Date: 16 June 2017
Time: 14:00 - 14:30
There is good evidence of a strong positive relationship between skills and economic growth. It is a stronger relationship than that between educational qualifications and growth. Furthermore, skills shortages persist in countries such as the UK, even though there has been a large increase in the number of people with tertiary-level qualifications. This must be addressed at all levels of education policy. It is also important to consider economic changes, such as technological developments, when considering what skills are needed for economic growth. For example, much of the economic literature shows the importance of skill-biased technological change and its consequences for jobs required in the economy and how they are rewarded. An important question for vocational education and training (VET) policy is how to ensure people are equipped for the current needs of the labour market while also being versatile enough to find another job or re-train when the economy changes. This is a difficult issue in the face of much uncertainty about how economies may change and what jobs will be created as well as what jobs will no longer be required. We consider the challenges this uncertainty poses for research and policy in education, VET and lifelong learning.

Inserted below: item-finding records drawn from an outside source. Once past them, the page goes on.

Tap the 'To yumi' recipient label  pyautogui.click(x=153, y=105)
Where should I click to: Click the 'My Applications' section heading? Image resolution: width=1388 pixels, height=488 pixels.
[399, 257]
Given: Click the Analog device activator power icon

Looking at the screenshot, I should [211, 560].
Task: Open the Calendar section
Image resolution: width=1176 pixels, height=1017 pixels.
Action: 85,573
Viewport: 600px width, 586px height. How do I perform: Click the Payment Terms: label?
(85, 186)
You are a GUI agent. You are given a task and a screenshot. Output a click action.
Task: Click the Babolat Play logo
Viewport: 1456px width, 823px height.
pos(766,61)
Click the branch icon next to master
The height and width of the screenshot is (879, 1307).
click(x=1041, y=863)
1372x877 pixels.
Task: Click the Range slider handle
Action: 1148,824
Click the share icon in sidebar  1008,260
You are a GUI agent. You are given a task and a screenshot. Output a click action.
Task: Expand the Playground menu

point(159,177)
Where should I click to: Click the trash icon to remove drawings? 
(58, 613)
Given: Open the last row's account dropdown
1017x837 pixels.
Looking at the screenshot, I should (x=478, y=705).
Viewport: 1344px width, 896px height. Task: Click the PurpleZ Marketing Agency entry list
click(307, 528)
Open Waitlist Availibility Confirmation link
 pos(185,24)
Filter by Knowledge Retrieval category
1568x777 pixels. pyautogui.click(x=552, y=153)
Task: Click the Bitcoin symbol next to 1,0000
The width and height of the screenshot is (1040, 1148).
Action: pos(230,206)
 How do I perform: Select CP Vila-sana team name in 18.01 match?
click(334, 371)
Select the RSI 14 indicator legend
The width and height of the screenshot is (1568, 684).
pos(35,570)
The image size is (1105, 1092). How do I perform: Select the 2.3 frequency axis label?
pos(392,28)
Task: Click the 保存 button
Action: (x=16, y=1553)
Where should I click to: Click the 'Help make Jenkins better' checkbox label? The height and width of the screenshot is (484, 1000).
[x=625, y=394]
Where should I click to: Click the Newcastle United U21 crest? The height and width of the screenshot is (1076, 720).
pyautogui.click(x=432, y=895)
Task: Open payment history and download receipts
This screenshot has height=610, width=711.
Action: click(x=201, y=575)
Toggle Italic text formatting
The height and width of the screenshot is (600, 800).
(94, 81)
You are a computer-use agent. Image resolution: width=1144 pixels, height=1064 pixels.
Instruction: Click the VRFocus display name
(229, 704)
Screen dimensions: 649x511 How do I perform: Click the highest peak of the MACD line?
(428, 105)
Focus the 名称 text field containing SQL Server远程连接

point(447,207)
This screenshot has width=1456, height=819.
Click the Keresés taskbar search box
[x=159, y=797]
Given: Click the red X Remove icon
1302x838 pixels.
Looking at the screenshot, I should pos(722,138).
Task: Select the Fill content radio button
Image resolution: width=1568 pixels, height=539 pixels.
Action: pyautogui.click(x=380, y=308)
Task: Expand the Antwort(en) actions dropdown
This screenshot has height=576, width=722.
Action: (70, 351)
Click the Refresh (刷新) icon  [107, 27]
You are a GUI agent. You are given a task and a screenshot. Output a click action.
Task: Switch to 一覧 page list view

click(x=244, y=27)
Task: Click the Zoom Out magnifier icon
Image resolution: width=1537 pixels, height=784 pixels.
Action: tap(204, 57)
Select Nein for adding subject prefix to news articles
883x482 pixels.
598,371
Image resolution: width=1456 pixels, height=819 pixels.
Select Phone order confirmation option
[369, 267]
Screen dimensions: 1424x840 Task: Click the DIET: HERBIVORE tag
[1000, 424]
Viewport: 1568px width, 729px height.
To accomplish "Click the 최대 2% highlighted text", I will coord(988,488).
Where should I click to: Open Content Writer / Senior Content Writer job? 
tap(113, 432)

Sandra McNally is a Professor of Economics at the University of Surrey. She is also Director of the Centre for Vocational Education Research at the London School of Economics (http://cver.lse.ac.uk/) and Director of the Education and Skills programme at the Centre for Economic Performance, London School of Economics. Her recent work includes evaluation of government policies in relation to literacy; randomised control trials in the area of careers-related information; post-16 choices for students in England and their consequences for labour market outcomes. Sandra is a co-editor of the Economics of Education Review and a Research Fellow of IZA, Bonn.